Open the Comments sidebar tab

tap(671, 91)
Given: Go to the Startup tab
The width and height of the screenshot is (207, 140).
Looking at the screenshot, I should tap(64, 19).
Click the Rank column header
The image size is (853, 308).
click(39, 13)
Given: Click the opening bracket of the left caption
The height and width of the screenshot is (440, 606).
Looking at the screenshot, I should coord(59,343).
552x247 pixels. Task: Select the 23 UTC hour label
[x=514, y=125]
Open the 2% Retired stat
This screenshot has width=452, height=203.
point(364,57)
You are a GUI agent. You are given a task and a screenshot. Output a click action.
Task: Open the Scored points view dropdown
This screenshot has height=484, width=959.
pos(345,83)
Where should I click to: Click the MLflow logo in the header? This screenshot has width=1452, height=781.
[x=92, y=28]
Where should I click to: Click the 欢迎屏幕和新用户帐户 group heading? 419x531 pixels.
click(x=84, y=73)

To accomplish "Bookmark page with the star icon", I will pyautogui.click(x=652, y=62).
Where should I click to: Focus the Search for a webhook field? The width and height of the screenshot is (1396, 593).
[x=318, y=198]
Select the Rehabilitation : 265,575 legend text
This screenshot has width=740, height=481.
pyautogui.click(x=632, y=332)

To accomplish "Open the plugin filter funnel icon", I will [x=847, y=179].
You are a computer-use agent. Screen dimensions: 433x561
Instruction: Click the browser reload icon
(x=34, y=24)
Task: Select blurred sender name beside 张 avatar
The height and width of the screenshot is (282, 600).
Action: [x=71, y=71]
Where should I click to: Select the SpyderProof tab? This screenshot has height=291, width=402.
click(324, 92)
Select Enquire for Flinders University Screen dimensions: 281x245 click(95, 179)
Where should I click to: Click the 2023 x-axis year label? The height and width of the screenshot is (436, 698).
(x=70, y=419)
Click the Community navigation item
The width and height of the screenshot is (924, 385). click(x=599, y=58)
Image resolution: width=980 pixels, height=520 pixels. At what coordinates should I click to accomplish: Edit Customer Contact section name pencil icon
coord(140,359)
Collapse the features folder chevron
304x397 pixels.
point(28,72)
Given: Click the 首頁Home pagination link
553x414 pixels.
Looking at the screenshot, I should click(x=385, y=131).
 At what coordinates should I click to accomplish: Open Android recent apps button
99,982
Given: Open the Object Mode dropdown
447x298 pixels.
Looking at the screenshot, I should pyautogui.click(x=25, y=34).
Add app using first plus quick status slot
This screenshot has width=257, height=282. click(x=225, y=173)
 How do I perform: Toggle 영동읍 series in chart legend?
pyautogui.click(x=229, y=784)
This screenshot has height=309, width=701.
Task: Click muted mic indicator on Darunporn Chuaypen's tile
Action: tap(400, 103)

[WORK INSTRUCTION]: The entries are to be transcribed exactly, each line in full.

[OUTPUT OF THE TASK]:
Open the Comments sidebar tab

tap(671, 91)
Given: Go to the Startup tab
The width and height of the screenshot is (207, 140).
Looking at the screenshot, I should tap(64, 19).
Click the Rank column header
The image size is (853, 308).
click(39, 13)
Given: Click the opening bracket of the left caption
The height and width of the screenshot is (440, 606).
Looking at the screenshot, I should coord(59,343).
552x247 pixels. Task: Select the 23 UTC hour label
[x=514, y=125]
Open the 2% Retired stat
This screenshot has width=452, height=203.
point(364,57)
You are a GUI agent. You are given a task and a screenshot. Output a click action.
Task: Open the Scored points view dropdown
This screenshot has height=484, width=959.
pos(345,83)
Where should I click to: Click the MLflow logo in the header? This screenshot has width=1452, height=781.
[x=92, y=28]
Where should I click to: Click the 欢迎屏幕和新用户帐户 group heading? 419x531 pixels.
click(x=84, y=73)

To accomplish "Bookmark page with the star icon", I will pyautogui.click(x=652, y=62).
Where should I click to: Focus the Search for a webhook field? The width and height of the screenshot is (1396, 593).
[x=318, y=198]
Select the Rehabilitation : 265,575 legend text
This screenshot has width=740, height=481.
pyautogui.click(x=632, y=332)

To accomplish "Open the plugin filter funnel icon", I will [x=847, y=179].
You are a computer-use agent. Screen dimensions: 433x561
Instruction: Click the browser reload icon
(x=34, y=24)
Task: Select blurred sender name beside 张 avatar
The height and width of the screenshot is (282, 600).
Action: [x=71, y=71]
Where should I click to: Select the SpyderProof tab? This screenshot has height=291, width=402.
click(324, 92)
Select Enquire for Flinders University Screen dimensions: 281x245 click(95, 179)
Where should I click to: Click the 2023 x-axis year label? The height and width of the screenshot is (436, 698).
(x=70, y=419)
Click the Community navigation item
The width and height of the screenshot is (924, 385). click(x=599, y=58)
Image resolution: width=980 pixels, height=520 pixels. At what coordinates should I click to accomplish: Edit Customer Contact section name pencil icon
coord(140,359)
Collapse the features folder chevron
304x397 pixels.
point(28,72)
Given: Click the 首頁Home pagination link
553x414 pixels.
Looking at the screenshot, I should click(x=385, y=131).
 At what coordinates should I click to accomplish: Open Android recent apps button
99,982
Given: Open the Object Mode dropdown
447x298 pixels.
Looking at the screenshot, I should pyautogui.click(x=25, y=34).
Add app using first plus quick status slot
This screenshot has width=257, height=282. click(x=225, y=173)
 How do I perform: Toggle 영동읍 series in chart legend?
pyautogui.click(x=229, y=784)
This screenshot has height=309, width=701.
Task: Click muted mic indicator on Darunporn Chuaypen's tile
Action: tap(400, 103)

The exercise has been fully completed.